Compare that to the new round of Star Wars movies. You could put together a rough plot for Force Awakens or Last Jedi just based on publicly available stuff, but aside from a few moments, I was largely indifferent to the final results on the screen. The real-life death of Carrie Fisher lent the whole thing some poignancy, and there was a little twinge at the end of Luke Skywalker’s journey, but a lot of that was rooted more in my own passage through life and Star Wars’ place in it – Star Wars was pretty much the first movie I remember seeing in a theater. The story? Hyperdrives run out of gas now. Who knew?

And don’t even get me started on nu-Trek. I liked the first one (Karl Urban’s McCoy was a pleasant surprise), but after the year of pointless bait-and-switch, I think I actually gave Benedict Cumberbatch the finger in the theater when he said MY NAME… IS… KHAAAAN.
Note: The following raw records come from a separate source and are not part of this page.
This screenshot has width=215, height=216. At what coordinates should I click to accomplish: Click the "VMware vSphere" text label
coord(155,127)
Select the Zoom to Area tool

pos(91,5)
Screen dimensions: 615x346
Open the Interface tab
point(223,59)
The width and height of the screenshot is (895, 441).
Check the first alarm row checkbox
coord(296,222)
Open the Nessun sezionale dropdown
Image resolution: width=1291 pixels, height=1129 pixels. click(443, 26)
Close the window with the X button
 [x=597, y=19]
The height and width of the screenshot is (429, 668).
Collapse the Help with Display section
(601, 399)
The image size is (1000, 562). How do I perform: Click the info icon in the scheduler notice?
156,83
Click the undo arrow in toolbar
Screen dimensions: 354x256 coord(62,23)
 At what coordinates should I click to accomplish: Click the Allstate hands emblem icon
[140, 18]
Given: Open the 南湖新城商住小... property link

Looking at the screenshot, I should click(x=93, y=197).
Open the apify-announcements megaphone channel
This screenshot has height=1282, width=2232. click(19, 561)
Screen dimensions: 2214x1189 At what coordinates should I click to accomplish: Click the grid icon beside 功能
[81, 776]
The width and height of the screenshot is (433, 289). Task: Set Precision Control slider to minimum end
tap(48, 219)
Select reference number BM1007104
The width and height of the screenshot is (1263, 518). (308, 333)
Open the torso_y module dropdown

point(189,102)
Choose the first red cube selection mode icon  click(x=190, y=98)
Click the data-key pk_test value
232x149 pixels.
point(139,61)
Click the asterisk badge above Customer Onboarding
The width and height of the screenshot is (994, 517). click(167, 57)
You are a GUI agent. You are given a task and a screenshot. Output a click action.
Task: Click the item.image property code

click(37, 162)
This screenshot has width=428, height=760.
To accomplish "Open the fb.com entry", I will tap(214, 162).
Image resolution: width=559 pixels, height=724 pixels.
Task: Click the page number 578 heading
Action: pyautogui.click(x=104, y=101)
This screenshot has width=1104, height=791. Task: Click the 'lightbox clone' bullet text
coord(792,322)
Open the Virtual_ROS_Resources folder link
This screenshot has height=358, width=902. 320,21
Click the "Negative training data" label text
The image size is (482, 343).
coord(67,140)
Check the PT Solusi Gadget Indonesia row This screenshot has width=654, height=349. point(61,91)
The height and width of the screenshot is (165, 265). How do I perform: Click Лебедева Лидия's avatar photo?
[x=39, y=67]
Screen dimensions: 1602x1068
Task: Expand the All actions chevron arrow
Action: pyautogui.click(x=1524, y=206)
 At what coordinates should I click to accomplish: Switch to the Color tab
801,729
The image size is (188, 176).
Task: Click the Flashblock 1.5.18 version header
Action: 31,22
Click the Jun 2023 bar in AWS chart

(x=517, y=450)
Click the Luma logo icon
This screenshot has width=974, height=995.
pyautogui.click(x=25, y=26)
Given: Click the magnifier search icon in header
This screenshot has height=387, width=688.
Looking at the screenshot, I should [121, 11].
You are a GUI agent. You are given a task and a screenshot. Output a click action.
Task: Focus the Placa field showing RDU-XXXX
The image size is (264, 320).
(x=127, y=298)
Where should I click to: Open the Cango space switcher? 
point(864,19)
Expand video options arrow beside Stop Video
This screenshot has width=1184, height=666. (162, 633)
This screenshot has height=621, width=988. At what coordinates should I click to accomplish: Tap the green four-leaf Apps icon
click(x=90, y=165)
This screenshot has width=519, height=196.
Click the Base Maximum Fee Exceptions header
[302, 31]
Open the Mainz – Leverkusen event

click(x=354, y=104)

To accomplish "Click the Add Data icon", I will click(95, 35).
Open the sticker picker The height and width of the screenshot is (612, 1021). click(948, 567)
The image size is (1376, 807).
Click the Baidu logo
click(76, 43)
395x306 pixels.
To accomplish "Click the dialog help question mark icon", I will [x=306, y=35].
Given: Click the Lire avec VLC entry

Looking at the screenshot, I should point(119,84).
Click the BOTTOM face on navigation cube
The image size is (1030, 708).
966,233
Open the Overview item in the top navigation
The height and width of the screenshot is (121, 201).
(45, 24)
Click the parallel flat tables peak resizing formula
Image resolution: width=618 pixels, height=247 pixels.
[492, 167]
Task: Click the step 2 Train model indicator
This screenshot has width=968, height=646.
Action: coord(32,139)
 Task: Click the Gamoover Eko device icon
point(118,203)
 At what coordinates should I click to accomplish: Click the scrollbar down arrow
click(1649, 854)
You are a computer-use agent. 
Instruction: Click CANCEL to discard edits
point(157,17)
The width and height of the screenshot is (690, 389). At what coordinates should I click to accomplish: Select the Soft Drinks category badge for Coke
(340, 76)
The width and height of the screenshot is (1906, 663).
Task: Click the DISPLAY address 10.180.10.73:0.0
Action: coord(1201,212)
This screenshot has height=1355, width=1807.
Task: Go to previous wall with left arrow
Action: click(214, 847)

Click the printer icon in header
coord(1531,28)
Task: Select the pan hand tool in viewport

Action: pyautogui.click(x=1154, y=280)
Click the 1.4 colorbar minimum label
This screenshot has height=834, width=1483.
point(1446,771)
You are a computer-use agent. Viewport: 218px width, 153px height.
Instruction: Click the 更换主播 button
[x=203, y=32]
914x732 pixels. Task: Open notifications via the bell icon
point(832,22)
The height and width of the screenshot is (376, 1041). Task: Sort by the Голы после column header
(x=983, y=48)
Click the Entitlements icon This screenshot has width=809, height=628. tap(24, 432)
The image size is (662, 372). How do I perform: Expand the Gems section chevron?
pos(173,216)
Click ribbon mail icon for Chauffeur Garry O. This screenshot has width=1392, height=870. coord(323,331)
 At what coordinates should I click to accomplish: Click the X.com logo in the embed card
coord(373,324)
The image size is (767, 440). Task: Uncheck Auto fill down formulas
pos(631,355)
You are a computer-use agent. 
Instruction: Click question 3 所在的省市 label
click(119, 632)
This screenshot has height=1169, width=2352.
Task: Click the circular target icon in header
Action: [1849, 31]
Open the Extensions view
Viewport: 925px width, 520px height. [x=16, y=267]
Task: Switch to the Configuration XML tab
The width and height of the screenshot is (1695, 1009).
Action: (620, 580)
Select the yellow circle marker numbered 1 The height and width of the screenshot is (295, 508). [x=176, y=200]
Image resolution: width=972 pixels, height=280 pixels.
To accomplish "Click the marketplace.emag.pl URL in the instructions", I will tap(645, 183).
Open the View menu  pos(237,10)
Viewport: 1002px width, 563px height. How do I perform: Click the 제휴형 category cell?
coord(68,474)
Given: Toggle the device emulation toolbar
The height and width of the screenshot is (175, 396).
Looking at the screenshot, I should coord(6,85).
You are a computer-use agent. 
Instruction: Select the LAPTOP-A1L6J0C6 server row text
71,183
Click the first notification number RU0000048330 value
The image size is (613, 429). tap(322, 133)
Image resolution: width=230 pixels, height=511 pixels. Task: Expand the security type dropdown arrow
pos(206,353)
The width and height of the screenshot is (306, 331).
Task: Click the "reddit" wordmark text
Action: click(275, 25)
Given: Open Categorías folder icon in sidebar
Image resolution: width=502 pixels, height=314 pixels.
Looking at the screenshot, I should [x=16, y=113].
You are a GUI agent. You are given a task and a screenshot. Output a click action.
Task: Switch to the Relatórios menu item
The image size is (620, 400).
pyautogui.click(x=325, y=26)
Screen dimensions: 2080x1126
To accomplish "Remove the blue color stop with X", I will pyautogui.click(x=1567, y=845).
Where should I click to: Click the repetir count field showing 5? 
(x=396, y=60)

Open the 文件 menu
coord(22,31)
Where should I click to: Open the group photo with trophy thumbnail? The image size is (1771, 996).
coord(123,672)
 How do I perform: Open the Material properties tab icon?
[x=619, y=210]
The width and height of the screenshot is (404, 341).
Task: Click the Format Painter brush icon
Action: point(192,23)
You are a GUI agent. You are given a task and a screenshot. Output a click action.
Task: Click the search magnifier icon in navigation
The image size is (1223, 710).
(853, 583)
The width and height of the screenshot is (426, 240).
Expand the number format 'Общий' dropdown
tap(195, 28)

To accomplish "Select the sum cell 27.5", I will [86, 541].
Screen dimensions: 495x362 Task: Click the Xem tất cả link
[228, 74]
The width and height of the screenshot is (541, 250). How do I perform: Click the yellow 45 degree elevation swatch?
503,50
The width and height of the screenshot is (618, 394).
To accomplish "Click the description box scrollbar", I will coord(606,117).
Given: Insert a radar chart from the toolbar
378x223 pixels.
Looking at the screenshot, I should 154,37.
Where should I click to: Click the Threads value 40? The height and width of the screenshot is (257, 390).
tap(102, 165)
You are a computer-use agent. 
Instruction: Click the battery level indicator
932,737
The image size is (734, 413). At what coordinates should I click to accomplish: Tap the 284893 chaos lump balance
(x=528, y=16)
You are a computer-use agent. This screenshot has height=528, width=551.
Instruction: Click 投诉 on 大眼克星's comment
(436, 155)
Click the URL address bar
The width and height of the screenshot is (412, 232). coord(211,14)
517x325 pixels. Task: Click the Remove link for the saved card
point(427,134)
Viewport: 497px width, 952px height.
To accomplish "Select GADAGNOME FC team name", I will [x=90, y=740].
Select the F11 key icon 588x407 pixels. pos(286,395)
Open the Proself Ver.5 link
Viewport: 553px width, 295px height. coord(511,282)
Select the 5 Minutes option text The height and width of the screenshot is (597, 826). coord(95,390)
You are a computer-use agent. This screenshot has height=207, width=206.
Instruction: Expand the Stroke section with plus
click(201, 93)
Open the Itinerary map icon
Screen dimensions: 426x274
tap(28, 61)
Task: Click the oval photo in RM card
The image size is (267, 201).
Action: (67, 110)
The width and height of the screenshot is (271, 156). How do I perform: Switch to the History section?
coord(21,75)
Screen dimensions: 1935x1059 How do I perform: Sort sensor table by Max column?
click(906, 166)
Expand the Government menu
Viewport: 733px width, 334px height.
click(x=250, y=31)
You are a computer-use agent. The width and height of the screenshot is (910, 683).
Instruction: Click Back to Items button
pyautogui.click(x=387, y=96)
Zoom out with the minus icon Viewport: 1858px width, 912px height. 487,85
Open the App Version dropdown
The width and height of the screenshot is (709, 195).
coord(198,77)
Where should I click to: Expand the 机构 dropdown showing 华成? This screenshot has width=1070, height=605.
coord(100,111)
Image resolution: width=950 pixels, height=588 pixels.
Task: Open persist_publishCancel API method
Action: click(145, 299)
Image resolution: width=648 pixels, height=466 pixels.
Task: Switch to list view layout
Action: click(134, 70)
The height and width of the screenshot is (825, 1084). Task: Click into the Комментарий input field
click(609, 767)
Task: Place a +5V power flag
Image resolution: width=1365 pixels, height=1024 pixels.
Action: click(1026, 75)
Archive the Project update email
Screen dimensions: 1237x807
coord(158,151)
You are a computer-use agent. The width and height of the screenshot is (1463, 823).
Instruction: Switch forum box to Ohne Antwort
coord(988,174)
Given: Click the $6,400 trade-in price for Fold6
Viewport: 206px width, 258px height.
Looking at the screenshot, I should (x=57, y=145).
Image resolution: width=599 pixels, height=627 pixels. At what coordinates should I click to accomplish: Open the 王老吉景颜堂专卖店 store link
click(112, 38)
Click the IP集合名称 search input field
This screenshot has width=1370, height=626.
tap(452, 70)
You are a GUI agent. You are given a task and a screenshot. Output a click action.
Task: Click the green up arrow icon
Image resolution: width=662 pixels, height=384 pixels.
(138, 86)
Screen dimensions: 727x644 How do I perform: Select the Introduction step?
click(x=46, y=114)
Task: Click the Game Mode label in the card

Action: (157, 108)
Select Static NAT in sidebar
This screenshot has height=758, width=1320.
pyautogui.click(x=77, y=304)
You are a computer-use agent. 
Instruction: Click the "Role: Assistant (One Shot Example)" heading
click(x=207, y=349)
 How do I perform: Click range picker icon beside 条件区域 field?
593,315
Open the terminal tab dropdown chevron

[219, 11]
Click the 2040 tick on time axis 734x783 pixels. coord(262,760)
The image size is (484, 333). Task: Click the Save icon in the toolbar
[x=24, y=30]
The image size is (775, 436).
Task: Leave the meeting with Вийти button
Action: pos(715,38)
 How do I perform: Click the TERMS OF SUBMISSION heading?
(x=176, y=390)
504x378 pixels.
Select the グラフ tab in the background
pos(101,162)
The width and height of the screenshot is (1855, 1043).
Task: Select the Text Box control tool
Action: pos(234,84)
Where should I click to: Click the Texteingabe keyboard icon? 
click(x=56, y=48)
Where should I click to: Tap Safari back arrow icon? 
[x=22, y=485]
So… yeah. To bring it back full-circle, I thought Endgame was great. 11 years, 22 movies, and they somehow managed to stick the landing in a satisfying way. I don’t know if we’ll ever see a movie project that ambitious ever again… and the more I think about it maybe we shouldn’t. As good as it was, when you look at the success of movies like Logan, Deadpool, Into The Spider-Verse… maybe there’s something to be said for NOT trying to make everything fit in the same box. Maybe we just accept that Disney caught lightning in a bottle and not try to recapture the magic that might be impossible to replicate. (And remember that even the MCU forced us to sit through Thor 2.)

Sorry if you came here to read my thoughts on this week’s episode. Instead, you get Siskel and Ebert At The Movies. I’ll be back to normal next week. Promise.

P.S. – While I’m expounding on pop culture references… put me down for “Season 8 Episode 3 of Game of Thrones was too dark”. Yes, I think it was an artistic decision, but I also think yes they screwed it up and made it too dark. (Or they did it on purpose to stretch out the CGI budget.) You shouldn’t need to calibrate your TV just to watch a single episode of a show…. that’s bullshit. There’s “capturing the chaos of battle” and there’s pausing the action for 20 seconds while you try to figure out who the hell that even is who just got stabbed.